## Set problem 1
In the piece on the designer Ora Ito below, in what year was he born?

=======

Simplexity – Ora Ito

Ora Ito is currently known as the world’s hottest product designer. He was born in 1977.
Although it is not connected to the web, I shall post here some facts from his story because I find it to be instructively. It tells about attitude, about power and motivation. Although he was the son of one well-known French fashion designer (Pascal Morabito), Junior has not been supported  by his daddy, even more he changed his name from Ito Morabido into Ora Ito (I know it sounds Japanese but I can tell you that it is 100 % French).

His way to glory is a very good illustration of the well-known « Stay hungry, stay foolish ». He realized that he had no relish to be on the other’s tracks: fine arts studies – coffee maker in an agency – junior designer – designer and so on.
Instead, he tucked up and started doing something he was great at: design.
And not just for anyone … but only for brands such as Louis Vuitton, Swach, Apple or Levi’s.
It didn’t matter that nobody has asked him for it and that he didn’t really work for these brands.

=======

## Set problem 2
Copy the entries verbatim, beginning at the line that has "Select the CALIFICACIONES • CORTO PLAZO title" and stopping after the line that has "The height and".

=======

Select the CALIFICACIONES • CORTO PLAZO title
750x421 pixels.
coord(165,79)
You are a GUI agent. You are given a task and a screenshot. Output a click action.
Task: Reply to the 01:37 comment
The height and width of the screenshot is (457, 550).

=======

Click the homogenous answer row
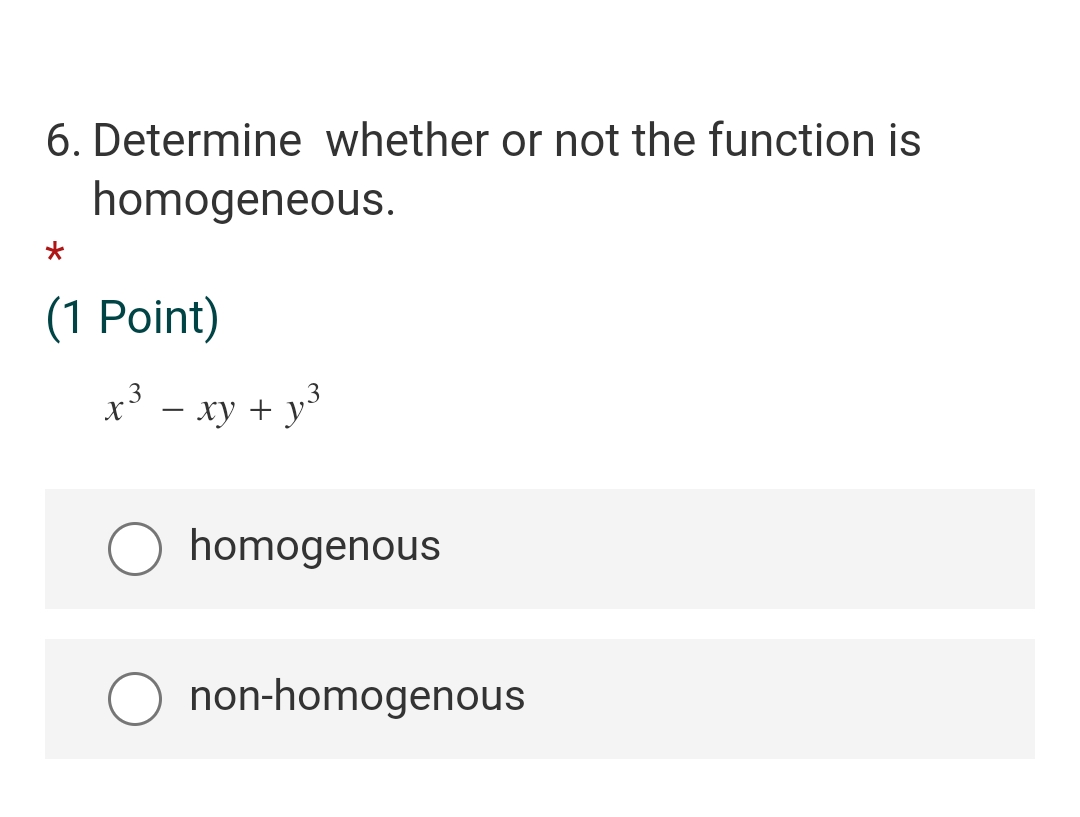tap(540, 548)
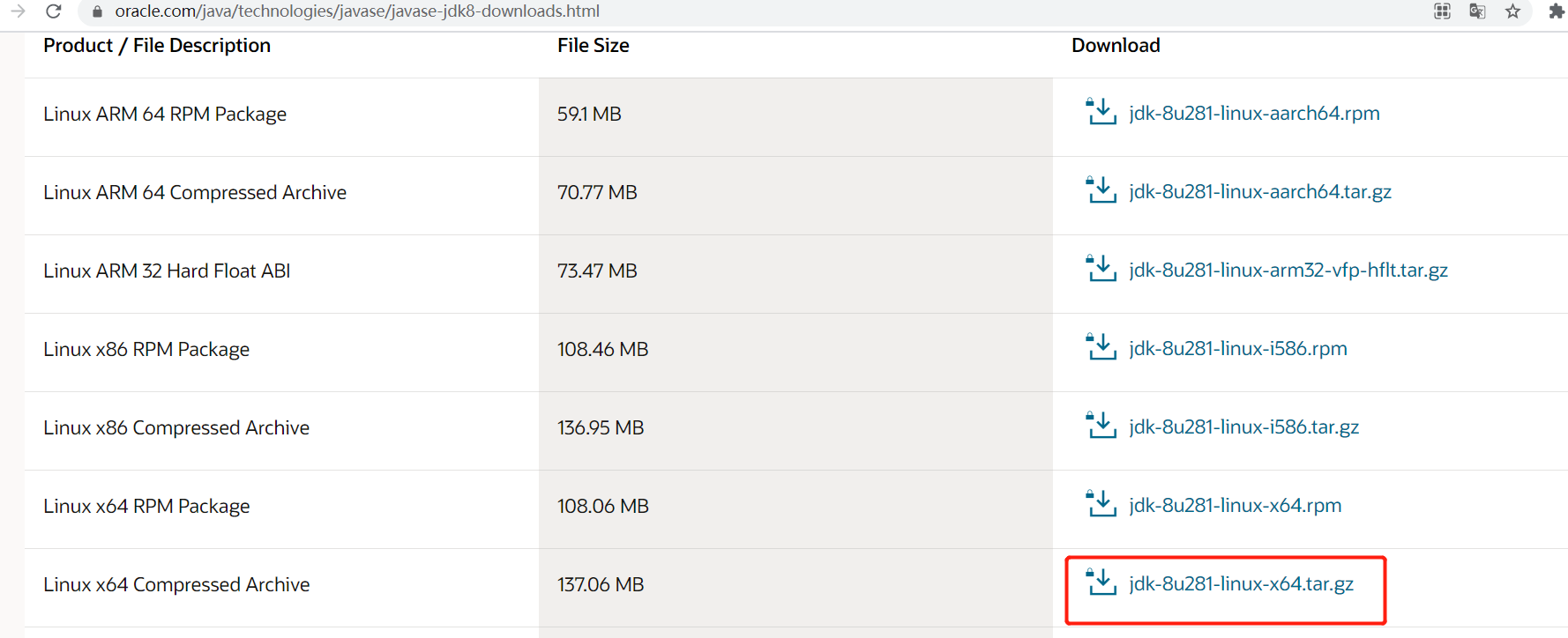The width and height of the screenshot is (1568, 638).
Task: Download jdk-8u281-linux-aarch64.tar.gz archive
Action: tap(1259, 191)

=======

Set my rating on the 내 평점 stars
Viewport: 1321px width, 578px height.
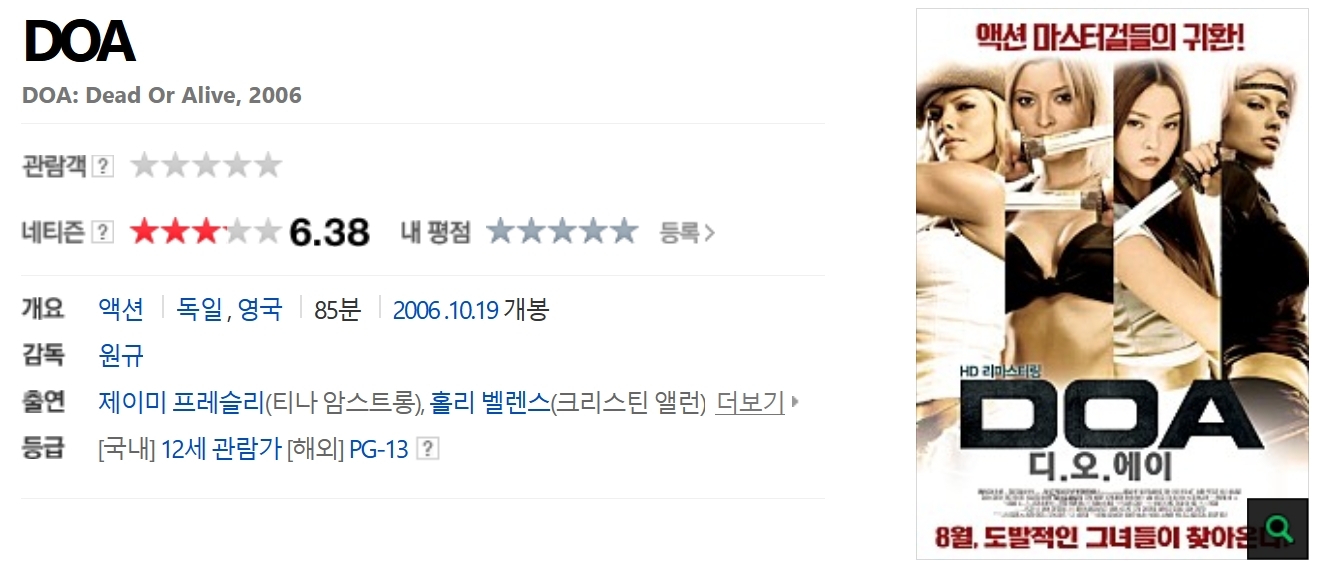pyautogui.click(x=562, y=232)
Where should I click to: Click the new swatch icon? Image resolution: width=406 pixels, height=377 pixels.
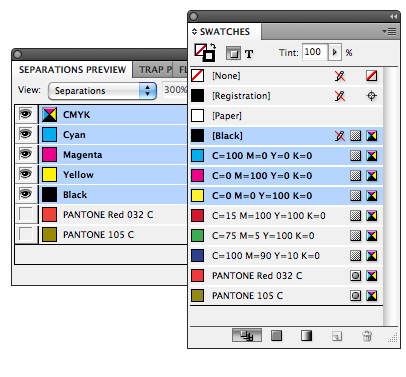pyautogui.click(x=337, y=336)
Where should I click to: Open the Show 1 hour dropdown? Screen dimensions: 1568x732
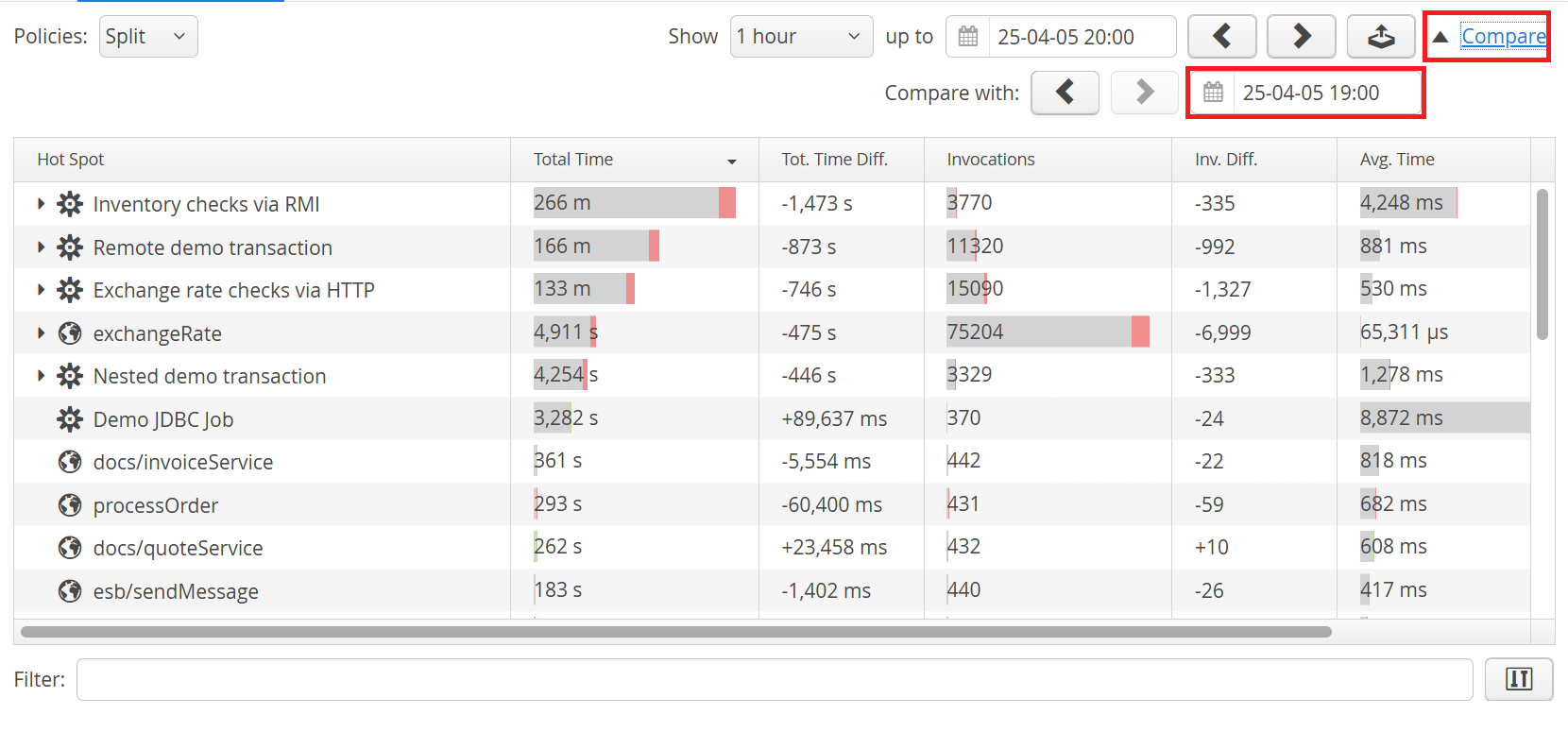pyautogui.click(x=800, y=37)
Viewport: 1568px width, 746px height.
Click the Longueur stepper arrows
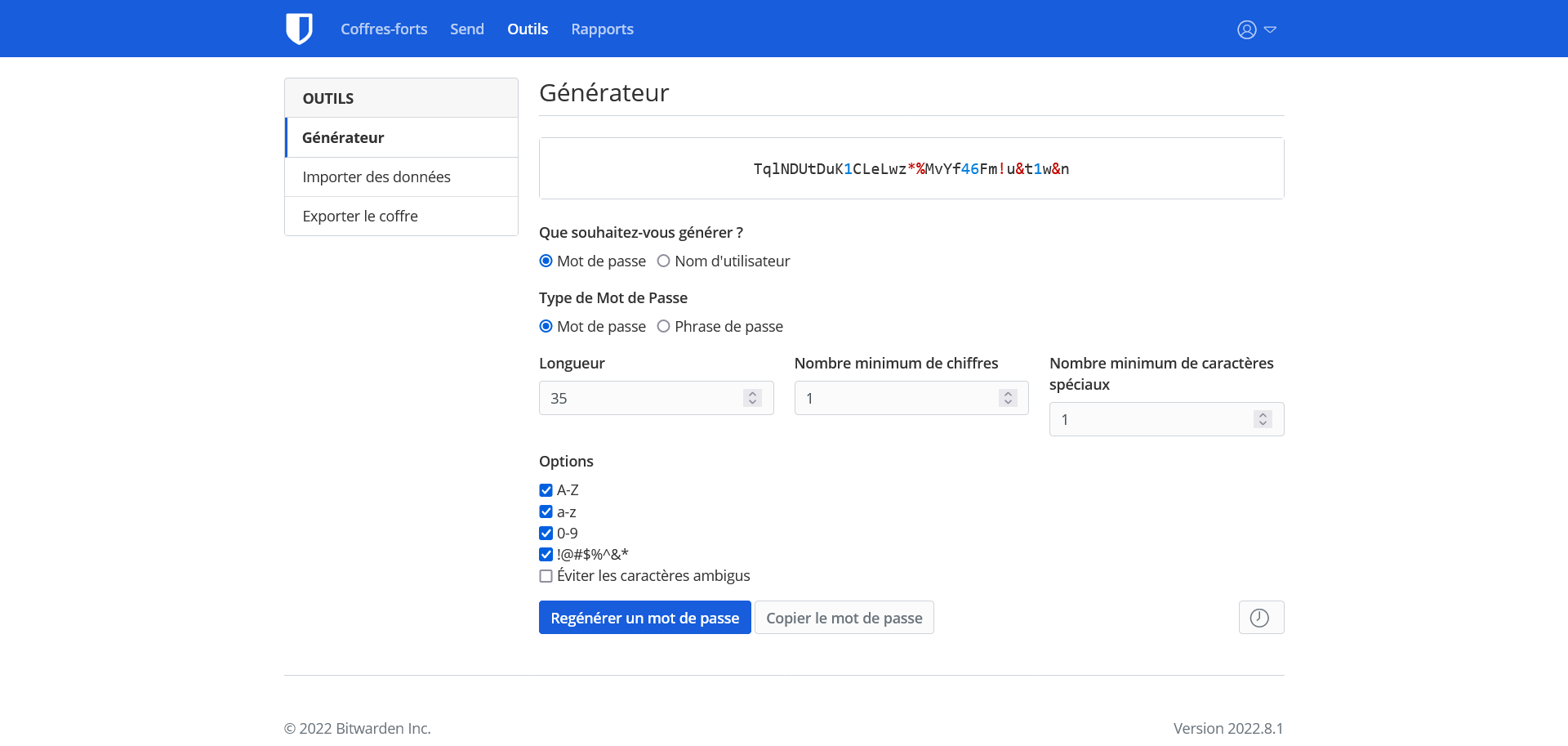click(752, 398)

=======

## Result 1
1977

## Result 2
Select the CALIFICACIONES • CORTO PLAZO title
750x421 pixels.
coord(165,79)
You are a GUI agent. You are given a task and a screenshot. Output a click action.
Task: Reply to the 01:37 comment
The height and width of the screenshot is (457, 550).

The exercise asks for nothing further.